- _Document_:
-- begin --

Also, yes, $35 isn't much, provided the license is per-user. If it's per-
machine, it would cost most devs a _lot_ more (I'd need at least 5-6 licenses
for all my VMs + desktop + laptop). That's a whole different story.

I will say, though, that I have no interest or desire in the debugging or VS
integration features; those are useless to me.

------
georgemcbay
It always stings to have to pay for something you used to get for free --
basic human nature.

On the other hand, Reflector is either worth $35 or isn't. At a price that
low, the decision is pretty binary -- is the tool worth the cost of a decent
dining-out dinner or not? If not, live without it.

------
wingo
Their web page has a box on it; how quaint. I remember getting software in
boxes.

------
snprbob86
Looks like JetBrains is going to release an alternative:

[http://blogs.jetbrains.com/dotnet/2011/02/reflections-on-
rec...](http://blogs.jetbrains.com/dotnet/2011/02/reflections-on-recent-news/)

-- end --

- _Raw records_:
-- begin --

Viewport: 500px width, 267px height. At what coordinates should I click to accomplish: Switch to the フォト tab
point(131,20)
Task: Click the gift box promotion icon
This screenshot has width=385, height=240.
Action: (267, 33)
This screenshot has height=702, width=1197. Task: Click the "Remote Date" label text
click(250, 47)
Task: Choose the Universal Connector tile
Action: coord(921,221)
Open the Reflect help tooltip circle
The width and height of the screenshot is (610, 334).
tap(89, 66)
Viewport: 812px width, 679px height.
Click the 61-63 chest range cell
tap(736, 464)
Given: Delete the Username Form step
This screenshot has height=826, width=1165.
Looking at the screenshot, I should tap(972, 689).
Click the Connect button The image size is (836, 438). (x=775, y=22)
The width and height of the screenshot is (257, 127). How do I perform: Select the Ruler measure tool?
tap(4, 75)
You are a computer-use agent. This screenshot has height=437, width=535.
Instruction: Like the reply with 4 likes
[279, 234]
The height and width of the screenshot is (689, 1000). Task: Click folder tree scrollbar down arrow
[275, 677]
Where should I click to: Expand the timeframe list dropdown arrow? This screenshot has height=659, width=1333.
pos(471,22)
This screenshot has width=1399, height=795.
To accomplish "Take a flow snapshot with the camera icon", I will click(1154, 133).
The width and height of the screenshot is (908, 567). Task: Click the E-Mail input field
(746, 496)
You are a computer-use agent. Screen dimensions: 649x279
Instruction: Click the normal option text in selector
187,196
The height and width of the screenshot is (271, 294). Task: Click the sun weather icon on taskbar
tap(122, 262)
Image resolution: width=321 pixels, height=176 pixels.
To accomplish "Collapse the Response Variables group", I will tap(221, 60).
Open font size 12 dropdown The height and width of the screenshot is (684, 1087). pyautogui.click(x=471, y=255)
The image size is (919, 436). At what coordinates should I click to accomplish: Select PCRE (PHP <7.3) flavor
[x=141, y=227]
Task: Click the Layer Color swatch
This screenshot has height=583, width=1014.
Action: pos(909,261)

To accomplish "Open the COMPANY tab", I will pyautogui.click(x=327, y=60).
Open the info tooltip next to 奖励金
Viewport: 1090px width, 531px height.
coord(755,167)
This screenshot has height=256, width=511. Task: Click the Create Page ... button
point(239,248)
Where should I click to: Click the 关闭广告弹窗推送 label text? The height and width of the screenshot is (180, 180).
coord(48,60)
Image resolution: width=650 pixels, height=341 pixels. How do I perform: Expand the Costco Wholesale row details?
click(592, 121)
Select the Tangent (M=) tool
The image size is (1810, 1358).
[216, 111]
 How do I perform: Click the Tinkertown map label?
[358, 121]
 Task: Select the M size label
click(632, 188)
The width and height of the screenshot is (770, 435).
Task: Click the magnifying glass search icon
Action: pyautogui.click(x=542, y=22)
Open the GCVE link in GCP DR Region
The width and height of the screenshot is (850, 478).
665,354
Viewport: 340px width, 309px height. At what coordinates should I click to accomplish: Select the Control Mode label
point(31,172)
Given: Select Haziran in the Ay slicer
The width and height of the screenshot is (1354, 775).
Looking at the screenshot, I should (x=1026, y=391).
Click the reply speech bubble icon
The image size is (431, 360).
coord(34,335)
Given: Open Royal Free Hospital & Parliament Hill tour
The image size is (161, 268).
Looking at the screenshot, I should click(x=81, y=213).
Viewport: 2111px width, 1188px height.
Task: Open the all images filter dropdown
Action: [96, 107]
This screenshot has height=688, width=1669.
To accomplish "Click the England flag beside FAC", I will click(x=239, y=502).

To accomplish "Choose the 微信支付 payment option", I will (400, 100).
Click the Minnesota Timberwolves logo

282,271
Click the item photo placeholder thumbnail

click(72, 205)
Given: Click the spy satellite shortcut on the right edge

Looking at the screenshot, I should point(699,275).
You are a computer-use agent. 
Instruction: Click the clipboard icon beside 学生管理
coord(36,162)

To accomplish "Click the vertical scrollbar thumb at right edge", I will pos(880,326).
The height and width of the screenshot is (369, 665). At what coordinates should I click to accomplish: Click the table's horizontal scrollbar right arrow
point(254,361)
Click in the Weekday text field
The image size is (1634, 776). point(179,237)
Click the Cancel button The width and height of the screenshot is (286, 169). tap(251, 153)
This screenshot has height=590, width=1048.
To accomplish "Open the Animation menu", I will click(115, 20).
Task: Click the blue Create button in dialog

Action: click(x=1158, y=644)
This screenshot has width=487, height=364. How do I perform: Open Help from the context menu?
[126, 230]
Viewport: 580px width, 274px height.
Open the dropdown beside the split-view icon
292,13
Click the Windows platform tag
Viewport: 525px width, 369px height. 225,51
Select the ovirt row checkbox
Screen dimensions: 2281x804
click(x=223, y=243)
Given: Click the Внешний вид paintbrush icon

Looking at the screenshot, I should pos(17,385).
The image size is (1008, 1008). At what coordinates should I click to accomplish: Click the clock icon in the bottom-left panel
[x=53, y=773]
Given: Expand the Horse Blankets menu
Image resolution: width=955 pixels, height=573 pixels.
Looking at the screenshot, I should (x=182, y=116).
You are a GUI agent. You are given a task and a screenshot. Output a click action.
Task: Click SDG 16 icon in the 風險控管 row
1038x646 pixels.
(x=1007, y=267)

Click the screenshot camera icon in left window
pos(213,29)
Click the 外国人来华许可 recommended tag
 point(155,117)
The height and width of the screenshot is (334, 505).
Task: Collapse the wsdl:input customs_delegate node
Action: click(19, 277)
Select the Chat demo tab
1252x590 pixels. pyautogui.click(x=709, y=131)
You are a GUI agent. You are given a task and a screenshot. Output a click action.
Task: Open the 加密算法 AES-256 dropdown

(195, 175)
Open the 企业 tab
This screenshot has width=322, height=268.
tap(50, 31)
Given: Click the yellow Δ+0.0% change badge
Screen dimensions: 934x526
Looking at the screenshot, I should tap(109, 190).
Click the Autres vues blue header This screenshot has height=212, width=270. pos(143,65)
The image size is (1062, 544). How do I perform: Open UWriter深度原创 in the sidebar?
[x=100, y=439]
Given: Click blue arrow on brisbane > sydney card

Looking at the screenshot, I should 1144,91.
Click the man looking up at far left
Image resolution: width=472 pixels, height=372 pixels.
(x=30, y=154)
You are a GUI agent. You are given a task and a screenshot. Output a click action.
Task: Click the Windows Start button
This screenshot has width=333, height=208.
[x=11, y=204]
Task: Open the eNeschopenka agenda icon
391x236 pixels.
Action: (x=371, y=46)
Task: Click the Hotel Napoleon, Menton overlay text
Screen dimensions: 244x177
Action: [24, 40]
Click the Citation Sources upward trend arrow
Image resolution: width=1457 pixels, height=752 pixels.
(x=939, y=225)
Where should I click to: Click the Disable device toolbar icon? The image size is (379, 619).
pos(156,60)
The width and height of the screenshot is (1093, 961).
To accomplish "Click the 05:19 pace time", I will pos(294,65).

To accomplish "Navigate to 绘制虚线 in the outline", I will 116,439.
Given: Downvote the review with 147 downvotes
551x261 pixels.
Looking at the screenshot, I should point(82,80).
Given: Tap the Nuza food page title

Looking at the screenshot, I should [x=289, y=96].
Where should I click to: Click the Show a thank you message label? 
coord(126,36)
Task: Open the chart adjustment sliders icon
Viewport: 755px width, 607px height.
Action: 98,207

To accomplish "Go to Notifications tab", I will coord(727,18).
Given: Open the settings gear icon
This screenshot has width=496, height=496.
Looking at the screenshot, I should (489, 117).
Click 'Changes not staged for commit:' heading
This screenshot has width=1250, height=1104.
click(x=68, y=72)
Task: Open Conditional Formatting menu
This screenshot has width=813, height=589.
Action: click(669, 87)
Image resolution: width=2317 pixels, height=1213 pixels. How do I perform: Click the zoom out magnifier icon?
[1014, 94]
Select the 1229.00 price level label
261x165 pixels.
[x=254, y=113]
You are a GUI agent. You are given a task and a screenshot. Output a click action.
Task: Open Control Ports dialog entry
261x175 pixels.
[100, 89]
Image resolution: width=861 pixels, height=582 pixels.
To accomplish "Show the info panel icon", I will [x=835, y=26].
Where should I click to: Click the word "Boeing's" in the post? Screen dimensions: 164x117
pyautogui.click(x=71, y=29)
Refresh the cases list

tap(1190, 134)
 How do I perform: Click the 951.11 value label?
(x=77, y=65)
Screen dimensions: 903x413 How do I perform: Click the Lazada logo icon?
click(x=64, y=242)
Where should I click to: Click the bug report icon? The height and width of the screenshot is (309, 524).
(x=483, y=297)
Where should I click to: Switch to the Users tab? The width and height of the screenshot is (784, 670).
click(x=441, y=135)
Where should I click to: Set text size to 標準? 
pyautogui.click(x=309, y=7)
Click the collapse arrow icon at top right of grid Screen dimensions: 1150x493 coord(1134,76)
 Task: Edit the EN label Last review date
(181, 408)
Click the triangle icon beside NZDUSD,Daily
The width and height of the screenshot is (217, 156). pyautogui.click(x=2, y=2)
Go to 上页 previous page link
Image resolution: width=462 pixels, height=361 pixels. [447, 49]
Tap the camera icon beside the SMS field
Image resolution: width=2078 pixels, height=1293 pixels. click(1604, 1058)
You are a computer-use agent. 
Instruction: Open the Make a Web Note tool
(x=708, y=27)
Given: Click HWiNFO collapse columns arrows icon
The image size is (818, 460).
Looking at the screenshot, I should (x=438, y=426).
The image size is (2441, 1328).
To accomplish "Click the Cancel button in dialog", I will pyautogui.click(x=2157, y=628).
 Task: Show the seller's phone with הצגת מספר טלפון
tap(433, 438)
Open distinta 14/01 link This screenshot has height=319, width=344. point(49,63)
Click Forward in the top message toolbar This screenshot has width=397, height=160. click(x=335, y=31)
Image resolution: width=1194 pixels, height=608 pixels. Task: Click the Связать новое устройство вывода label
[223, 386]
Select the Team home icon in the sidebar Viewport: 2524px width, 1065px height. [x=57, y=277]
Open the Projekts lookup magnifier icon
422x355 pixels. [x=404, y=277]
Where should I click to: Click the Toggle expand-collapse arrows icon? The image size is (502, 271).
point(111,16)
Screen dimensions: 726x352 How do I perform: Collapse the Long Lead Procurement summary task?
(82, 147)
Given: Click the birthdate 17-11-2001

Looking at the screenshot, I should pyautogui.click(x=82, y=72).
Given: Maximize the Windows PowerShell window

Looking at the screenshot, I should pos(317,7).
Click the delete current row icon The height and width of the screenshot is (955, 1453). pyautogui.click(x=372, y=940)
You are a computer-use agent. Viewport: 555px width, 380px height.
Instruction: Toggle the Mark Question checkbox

-- end --

- _Exercises to complete_:
• a. Please write out the part of the forum thread that opens with the words containing "Also, yes, $35" and closes with "useless to me.".
• b. In the rows, take the part that opens with the line containing "Task: Click the blue Create button in dialog" and closes with the line containing "[x=53, y=773]", and change "icon" to "symbol" throughout it. Give only those lines, otherwise unchanged.
The forum thread and the rows are unrelated material.

- _Results by task_:
• a.
Also, yes, $35 isn't much, provided the license is per-user. If it's per-
machine, it would cost most devs a _lot_ more (I'd need at least 5-6 licenses
for all my VMs + desktop + laptop). That's a whole different story.

I will say, though, that I have no interest or desire in the debugging or VS
integration features; those are useless to me.

• b.
Task: Click the blue Create button in dialog

Action: click(x=1158, y=644)
This screenshot has width=487, height=364. How do I perform: Open Help from the context menu?
[126, 230]
Viewport: 580px width, 274px height.
Open the dropdown beside the split-view symbol
292,13
Click the Windows platform tag
Viewport: 525px width, 369px height. 225,51
Select the ovirt row checkbox
Screen dimensions: 2281x804
click(x=223, y=243)
Given: Click the Внешний вид paintbrush symbol

Looking at the screenshot, I should pos(17,385).
The image size is (1008, 1008). At what coordinates should I click to accomplish: Click the clock symbol in the bottom-left panel
[x=53, y=773]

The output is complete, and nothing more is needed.